Go through the entries below and tally the lines holding "click"; please reply with the number only.
*** SOURCE DATA
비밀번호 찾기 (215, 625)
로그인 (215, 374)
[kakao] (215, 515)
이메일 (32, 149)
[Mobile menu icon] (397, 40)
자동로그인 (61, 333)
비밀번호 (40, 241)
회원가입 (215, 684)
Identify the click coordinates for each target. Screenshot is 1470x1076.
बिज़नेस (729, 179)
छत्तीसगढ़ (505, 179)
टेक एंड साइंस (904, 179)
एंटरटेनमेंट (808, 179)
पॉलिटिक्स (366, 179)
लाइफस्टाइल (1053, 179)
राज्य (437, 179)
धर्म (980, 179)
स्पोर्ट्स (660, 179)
******
*** SOURCE DATA
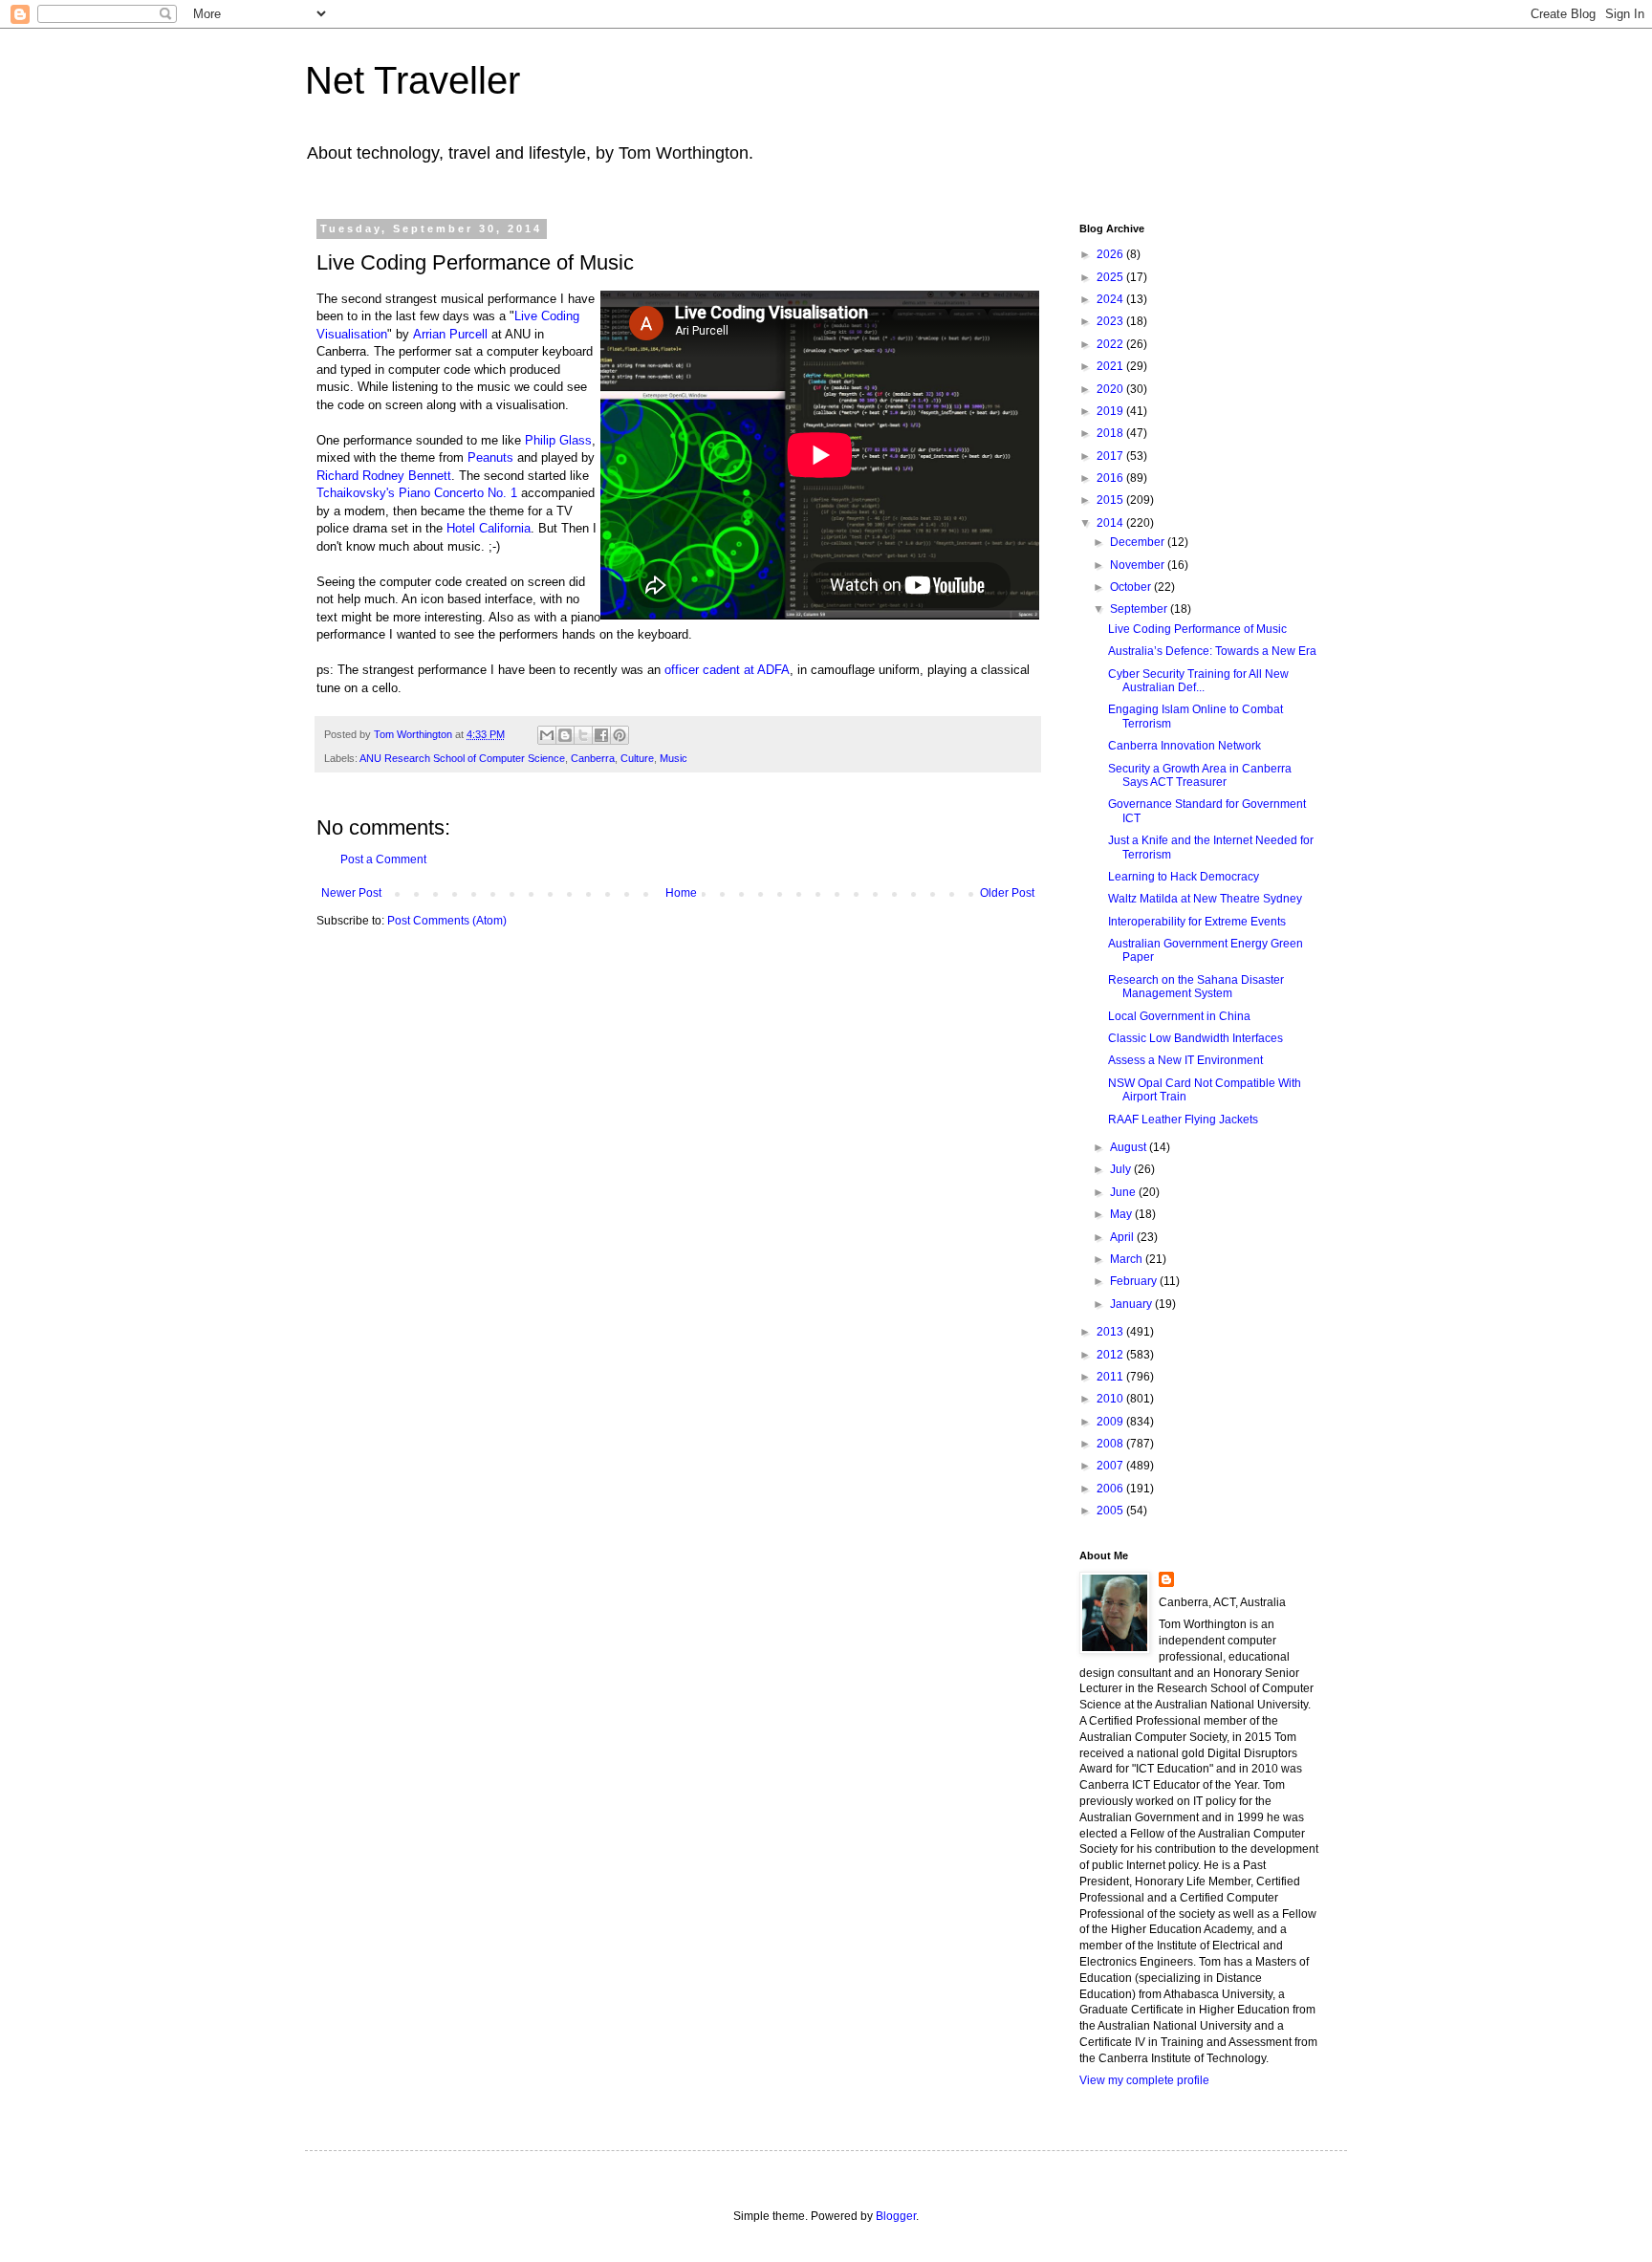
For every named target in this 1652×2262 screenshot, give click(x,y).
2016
******
■ RESULT: 2